#### [Prompt]
Copy every one of the following entries word for word, keeping each line in its original order.

#### [Data for processing]

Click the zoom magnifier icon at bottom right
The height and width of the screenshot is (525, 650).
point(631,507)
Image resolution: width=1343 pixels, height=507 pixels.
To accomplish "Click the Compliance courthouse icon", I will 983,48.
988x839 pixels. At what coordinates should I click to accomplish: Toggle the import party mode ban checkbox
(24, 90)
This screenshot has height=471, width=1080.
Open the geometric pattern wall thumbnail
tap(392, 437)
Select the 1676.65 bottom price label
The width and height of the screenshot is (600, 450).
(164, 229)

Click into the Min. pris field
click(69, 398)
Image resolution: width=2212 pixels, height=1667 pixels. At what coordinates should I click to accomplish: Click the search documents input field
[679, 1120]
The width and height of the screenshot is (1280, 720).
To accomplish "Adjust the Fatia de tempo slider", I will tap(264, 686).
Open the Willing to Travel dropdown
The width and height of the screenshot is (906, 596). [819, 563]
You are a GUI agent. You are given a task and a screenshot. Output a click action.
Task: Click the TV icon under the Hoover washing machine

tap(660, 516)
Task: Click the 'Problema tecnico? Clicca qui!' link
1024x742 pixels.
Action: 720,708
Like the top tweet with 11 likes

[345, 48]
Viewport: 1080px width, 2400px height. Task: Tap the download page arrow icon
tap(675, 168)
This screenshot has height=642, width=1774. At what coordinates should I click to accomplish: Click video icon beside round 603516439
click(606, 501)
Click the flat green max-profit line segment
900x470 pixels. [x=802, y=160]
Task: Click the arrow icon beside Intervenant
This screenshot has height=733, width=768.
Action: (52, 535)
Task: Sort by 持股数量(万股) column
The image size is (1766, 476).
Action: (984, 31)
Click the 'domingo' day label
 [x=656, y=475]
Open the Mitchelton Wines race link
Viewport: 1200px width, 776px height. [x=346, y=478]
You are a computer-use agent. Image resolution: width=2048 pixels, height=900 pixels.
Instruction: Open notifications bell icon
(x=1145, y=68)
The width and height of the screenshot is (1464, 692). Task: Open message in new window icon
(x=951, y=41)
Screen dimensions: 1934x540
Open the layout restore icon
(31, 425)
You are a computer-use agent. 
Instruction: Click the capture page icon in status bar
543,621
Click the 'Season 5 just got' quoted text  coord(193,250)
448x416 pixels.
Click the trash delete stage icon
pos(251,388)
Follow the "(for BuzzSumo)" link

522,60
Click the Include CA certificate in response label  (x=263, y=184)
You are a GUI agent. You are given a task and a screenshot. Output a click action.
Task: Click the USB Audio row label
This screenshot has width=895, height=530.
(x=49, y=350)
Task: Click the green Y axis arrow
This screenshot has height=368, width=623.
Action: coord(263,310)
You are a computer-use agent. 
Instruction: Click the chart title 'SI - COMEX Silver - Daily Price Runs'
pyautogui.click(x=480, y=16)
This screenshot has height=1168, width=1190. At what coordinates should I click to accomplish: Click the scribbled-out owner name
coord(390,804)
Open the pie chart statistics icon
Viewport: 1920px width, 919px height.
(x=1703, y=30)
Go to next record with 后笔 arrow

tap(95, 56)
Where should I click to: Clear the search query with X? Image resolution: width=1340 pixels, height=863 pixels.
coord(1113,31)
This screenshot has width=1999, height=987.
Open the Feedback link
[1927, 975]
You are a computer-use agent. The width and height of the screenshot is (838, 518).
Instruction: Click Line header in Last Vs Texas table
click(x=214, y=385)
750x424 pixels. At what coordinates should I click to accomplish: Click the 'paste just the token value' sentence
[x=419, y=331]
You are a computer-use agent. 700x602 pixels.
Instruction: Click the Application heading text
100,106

#### [Reply]
Click the zoom magnifier icon at bottom right
The height and width of the screenshot is (525, 650).
point(631,507)
Image resolution: width=1343 pixels, height=507 pixels.
To accomplish "Click the Compliance courthouse icon", I will 983,48.
988x839 pixels. At what coordinates should I click to accomplish: Toggle the import party mode ban checkbox
(24, 90)
This screenshot has height=471, width=1080.
Open the geometric pattern wall thumbnail
tap(392, 437)
Select the 1676.65 bottom price label
The width and height of the screenshot is (600, 450).
(164, 229)

Click into the Min. pris field
click(69, 398)
Image resolution: width=2212 pixels, height=1667 pixels. At what coordinates should I click to accomplish: Click the search documents input field
[679, 1120]
The width and height of the screenshot is (1280, 720).
To accomplish "Adjust the Fatia de tempo slider", I will tap(264, 686).
Open the Willing to Travel dropdown
The width and height of the screenshot is (906, 596). [819, 563]
You are a GUI agent. You are given a task and a screenshot. Output a click action.
Task: Click the TV icon under the Hoover washing machine

tap(660, 516)
Task: Click the 'Problema tecnico? Clicca qui!' link
1024x742 pixels.
Action: 720,708
Like the top tweet with 11 likes

[345, 48]
Viewport: 1080px width, 2400px height. Task: Tap the download page arrow icon
tap(675, 168)
This screenshot has height=642, width=1774. At what coordinates should I click to accomplish: Click video icon beside round 603516439
click(606, 501)
Click the flat green max-profit line segment
900x470 pixels. [x=802, y=160]
Task: Click the arrow icon beside Intervenant
This screenshot has height=733, width=768.
Action: (52, 535)
Task: Sort by 持股数量(万股) column
The image size is (1766, 476).
Action: (984, 31)
Click the 'domingo' day label
 [x=656, y=475]
Open the Mitchelton Wines race link
Viewport: 1200px width, 776px height. [x=346, y=478]
You are a computer-use agent. Image resolution: width=2048 pixels, height=900 pixels.
Instruction: Open notifications bell icon
(x=1145, y=68)
The width and height of the screenshot is (1464, 692). Task: Open message in new window icon
(x=951, y=41)
Screen dimensions: 1934x540
Open the layout restore icon
(31, 425)
You are a computer-use agent. 
Instruction: Click the capture page icon in status bar
543,621
Click the 'Season 5 just got' quoted text  coord(193,250)
448x416 pixels.
Click the trash delete stage icon
pos(251,388)
Follow the "(for BuzzSumo)" link

522,60
Click the Include CA certificate in response label  (x=263, y=184)
You are a GUI agent. You are given a task and a screenshot. Output a click action.
Task: Click the USB Audio row label
This screenshot has width=895, height=530.
(x=49, y=350)
Task: Click the green Y axis arrow
This screenshot has height=368, width=623.
Action: coord(263,310)
You are a computer-use agent. 
Instruction: Click the chart title 'SI - COMEX Silver - Daily Price Runs'
pyautogui.click(x=480, y=16)
This screenshot has height=1168, width=1190. At what coordinates should I click to accomplish: Click the scribbled-out owner name
coord(390,804)
Open the pie chart statistics icon
Viewport: 1920px width, 919px height.
(x=1703, y=30)
Go to next record with 后笔 arrow

tap(95, 56)
Where should I click to: Clear the search query with X? Image resolution: width=1340 pixels, height=863 pixels.
coord(1113,31)
This screenshot has width=1999, height=987.
Open the Feedback link
[1927, 975]
You are a computer-use agent. The width and height of the screenshot is (838, 518).
Instruction: Click Line header in Last Vs Texas table
click(x=214, y=385)
750x424 pixels. At what coordinates should I click to accomplish: Click the 'paste just the token value' sentence
[x=419, y=331]
You are a computer-use agent. 700x602 pixels.
Instruction: Click the Application heading text
100,106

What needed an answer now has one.